== Extract

Zahir Mathis

No. 9 – Maryland Terrapins
- Position: Defensive end
- Class: Freshman

Personal information
- Listed height: 6 ft 6 in (1.98 m)
- Listed weight: 220 lb (100 kg)

Career information
- High school: Imhotep Institute (Philadelphia, Pennsylvania)
- College: Maryland (2025–present)

= Zahir Mathis =

American football player

Zahir Mathis is an American football defensive end for the Maryland Terrapins.
==Early life==
Mathis is from Philadelphia, Pennsylvania. He is a Muslim. At age 14, his mother died from cancer, and he afterwards was raised by his grandmother. Mathis attended Imhotep Institute Charter High School where he played football as a defensive end. As a senior, he posted 30 tackles and three sacks, helping Imhotep to a record of 10–2.

Mathis was invited to the 2025 Under Armour All-America Game. He was highly recruited and received his first offer to play college football in 2021. A consensus four-star recruit, he was ranked by ESPN as the 60th-best player nationally, the top player in the state, and the fifth-best defensive end. Mathis initially committed to play for the Ohio State Buckeyes, before withdrawing his commitment in November 2024. He later committed to play for the Maryland Terrapins in February 2025.
==College career==
Mathis saw immediate playing time for Maryland as a true freshman in 2025.

====
== Supplied material

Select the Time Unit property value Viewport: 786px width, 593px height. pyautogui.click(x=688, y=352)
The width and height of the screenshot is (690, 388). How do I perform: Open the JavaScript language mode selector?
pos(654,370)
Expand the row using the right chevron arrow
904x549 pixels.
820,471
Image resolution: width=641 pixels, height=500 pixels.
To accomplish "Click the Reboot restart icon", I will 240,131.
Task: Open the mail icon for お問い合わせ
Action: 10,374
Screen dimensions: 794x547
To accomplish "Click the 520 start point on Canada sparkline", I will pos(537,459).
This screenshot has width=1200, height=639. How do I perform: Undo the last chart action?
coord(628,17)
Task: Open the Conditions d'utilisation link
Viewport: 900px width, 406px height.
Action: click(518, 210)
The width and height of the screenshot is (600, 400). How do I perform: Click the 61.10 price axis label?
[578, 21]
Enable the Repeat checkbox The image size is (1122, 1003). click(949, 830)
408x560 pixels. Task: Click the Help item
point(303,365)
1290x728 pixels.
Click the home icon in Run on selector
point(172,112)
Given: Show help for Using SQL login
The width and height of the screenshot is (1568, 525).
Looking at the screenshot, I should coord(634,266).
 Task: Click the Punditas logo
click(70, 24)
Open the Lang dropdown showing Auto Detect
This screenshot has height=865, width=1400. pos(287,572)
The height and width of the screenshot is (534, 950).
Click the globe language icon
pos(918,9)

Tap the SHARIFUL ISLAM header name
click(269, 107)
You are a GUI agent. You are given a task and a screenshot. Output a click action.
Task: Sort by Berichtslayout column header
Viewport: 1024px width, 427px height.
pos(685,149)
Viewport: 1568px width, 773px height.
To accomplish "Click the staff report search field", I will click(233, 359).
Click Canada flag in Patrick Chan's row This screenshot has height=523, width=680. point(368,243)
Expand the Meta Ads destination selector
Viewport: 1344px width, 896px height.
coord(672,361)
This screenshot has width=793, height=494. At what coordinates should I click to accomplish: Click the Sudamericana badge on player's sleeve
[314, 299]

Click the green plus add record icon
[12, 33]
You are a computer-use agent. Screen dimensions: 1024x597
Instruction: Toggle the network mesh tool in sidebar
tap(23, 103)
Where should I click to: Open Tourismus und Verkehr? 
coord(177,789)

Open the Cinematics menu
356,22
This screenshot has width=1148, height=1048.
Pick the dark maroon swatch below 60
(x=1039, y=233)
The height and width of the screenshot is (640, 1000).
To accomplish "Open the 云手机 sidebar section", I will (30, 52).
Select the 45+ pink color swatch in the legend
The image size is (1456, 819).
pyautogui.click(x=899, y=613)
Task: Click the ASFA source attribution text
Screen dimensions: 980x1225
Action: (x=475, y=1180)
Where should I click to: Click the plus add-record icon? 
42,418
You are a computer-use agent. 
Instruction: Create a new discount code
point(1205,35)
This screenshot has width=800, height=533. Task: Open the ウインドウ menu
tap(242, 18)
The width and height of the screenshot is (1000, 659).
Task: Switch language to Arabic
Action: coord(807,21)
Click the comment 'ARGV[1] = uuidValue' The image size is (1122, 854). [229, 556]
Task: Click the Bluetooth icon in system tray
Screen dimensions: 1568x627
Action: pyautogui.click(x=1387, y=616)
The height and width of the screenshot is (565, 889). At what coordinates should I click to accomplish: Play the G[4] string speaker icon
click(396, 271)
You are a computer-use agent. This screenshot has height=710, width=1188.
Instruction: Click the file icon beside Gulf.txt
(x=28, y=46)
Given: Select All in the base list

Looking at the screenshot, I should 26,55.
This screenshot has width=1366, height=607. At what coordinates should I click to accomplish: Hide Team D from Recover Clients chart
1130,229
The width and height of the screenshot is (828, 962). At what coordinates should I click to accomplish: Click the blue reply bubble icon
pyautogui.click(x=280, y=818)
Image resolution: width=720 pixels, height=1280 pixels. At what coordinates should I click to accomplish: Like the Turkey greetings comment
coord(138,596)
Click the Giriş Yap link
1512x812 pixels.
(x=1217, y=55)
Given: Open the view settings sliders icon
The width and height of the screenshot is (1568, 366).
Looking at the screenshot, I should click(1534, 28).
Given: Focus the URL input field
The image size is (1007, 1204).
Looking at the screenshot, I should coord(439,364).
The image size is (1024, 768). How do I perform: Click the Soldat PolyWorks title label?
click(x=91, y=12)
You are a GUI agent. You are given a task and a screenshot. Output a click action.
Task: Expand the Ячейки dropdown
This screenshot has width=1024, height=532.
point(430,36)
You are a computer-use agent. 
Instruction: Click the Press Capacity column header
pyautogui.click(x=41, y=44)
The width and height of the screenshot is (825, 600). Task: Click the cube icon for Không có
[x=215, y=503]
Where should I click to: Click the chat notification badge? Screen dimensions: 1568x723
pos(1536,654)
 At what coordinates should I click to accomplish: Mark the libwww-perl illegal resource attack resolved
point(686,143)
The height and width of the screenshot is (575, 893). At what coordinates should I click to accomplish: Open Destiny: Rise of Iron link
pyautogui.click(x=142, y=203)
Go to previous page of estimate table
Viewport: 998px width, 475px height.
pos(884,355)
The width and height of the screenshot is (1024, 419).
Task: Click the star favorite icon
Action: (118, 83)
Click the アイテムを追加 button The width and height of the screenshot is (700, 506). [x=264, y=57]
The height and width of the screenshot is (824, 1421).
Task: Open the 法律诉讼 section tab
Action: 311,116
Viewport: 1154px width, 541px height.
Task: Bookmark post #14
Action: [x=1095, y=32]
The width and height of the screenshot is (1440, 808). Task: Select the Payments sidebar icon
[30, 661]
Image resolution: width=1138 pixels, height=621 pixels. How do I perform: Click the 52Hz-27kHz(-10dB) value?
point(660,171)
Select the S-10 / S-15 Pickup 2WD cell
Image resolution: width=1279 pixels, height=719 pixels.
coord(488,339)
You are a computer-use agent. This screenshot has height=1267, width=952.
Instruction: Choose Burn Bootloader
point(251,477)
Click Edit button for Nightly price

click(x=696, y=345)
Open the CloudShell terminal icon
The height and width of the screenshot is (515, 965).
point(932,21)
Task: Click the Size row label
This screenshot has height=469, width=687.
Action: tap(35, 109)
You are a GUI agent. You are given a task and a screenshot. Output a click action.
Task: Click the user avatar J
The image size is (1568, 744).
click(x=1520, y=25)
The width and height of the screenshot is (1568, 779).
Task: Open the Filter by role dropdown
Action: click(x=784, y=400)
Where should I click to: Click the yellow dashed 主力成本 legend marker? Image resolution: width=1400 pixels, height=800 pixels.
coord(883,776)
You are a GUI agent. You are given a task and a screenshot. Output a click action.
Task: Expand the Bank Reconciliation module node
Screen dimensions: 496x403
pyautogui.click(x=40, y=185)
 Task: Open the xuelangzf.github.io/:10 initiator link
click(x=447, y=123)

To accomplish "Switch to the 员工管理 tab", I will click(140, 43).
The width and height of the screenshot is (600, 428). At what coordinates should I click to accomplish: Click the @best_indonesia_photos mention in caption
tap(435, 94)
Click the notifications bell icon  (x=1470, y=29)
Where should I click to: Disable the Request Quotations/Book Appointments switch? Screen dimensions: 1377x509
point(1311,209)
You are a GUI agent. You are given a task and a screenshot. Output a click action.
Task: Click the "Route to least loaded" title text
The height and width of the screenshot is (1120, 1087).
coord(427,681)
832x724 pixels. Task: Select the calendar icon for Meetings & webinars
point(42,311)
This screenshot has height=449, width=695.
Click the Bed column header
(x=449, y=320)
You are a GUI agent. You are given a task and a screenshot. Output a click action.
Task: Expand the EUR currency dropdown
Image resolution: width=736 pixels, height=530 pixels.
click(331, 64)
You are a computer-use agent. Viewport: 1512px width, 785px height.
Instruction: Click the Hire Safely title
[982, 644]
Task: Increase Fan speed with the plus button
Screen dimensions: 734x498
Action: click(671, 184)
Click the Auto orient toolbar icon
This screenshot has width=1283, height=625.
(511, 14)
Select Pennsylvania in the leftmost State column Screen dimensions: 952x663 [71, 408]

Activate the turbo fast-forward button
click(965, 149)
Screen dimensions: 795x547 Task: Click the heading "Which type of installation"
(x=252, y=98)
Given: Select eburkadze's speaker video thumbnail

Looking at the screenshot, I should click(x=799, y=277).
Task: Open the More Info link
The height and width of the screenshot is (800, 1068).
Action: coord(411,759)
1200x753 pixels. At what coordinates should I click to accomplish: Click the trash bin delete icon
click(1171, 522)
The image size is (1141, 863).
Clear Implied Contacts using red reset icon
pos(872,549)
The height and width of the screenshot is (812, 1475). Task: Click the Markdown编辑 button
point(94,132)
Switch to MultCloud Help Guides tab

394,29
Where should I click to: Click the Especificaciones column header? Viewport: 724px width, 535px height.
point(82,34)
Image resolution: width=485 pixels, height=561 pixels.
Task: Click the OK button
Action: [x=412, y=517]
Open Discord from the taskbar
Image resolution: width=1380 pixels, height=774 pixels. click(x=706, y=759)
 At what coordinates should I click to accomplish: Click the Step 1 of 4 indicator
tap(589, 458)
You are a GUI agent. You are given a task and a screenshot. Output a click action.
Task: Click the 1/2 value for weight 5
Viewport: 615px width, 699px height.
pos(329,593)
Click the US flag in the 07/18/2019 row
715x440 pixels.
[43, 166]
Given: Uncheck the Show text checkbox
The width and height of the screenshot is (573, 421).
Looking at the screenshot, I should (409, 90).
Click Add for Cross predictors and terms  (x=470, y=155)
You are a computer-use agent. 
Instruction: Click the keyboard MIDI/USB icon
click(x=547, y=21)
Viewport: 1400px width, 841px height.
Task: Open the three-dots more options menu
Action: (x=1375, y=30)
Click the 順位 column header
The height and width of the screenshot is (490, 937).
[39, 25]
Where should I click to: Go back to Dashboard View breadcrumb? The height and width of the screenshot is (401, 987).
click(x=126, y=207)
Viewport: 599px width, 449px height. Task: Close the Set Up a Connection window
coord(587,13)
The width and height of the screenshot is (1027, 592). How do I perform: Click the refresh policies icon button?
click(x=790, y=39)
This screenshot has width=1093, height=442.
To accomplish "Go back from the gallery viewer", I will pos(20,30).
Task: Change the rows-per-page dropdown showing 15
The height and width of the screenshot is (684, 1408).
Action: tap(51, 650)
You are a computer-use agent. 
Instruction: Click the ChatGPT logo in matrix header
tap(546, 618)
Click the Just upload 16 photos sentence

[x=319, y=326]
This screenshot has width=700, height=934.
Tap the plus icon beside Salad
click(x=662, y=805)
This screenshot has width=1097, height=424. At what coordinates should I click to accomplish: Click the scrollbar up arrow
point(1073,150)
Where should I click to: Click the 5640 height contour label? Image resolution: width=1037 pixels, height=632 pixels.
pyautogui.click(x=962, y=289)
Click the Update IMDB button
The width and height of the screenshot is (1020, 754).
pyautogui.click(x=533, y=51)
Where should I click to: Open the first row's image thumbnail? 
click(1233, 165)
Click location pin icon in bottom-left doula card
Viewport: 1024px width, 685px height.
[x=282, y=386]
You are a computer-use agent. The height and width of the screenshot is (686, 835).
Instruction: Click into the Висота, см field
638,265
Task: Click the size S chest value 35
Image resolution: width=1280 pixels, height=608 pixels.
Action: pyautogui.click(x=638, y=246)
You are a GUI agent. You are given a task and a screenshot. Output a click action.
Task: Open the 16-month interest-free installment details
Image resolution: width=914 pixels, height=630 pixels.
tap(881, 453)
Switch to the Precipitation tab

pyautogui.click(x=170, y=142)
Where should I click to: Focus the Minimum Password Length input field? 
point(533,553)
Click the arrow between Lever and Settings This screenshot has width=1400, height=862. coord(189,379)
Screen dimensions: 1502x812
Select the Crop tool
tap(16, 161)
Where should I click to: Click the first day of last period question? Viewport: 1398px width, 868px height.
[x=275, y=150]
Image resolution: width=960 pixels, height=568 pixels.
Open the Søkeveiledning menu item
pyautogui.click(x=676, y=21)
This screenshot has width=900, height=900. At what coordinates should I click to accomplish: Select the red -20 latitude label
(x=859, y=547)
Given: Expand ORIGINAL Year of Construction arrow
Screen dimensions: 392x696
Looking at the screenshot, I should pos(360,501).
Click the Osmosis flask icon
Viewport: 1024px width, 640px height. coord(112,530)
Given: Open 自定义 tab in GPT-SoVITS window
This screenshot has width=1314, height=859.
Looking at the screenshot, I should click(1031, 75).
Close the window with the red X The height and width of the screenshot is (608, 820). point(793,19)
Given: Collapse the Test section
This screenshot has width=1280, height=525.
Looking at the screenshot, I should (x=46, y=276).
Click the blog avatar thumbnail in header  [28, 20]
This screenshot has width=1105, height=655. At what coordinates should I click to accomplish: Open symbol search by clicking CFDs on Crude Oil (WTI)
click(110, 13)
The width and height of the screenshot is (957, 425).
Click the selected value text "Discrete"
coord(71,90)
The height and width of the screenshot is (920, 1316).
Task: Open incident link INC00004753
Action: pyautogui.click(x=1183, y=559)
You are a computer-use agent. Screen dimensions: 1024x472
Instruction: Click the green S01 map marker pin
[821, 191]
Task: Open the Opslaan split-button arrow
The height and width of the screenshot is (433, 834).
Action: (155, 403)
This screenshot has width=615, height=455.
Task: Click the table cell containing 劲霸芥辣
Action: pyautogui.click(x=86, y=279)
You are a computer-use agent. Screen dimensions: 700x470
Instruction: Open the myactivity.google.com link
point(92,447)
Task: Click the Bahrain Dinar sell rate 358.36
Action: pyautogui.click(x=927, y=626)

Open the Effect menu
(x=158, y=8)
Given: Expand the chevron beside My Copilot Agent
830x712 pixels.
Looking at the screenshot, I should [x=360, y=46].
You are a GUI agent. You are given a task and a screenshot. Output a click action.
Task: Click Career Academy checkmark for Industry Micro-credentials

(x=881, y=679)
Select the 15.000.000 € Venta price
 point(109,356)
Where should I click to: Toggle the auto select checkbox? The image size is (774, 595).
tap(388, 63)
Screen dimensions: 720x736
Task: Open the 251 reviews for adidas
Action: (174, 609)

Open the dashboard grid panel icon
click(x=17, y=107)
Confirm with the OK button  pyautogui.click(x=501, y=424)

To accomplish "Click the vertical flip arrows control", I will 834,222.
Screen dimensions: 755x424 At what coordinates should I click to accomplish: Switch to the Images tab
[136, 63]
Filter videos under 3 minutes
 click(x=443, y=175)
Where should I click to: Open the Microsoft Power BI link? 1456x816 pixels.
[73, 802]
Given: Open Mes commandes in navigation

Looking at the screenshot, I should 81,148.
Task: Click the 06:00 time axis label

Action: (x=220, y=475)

====

▶ _What to do_:
A. Copy the Zahir Mathis article starting at "- College: Maryland" and ending after "the Maryland Terrapins.", swapping every "Terrapins" for "Turtles".
B. According to the Zahir Mathis article, which team did Mathis first commit to before he withdrew his commitment?

▶ _Results for each task_:
A.
- College: Maryland (2025–present)

= Zahir Mathis =

American football player

Zahir Mathis is an American football defensive end for the Maryland Turtles.

B. The Ohio State Buckeyes.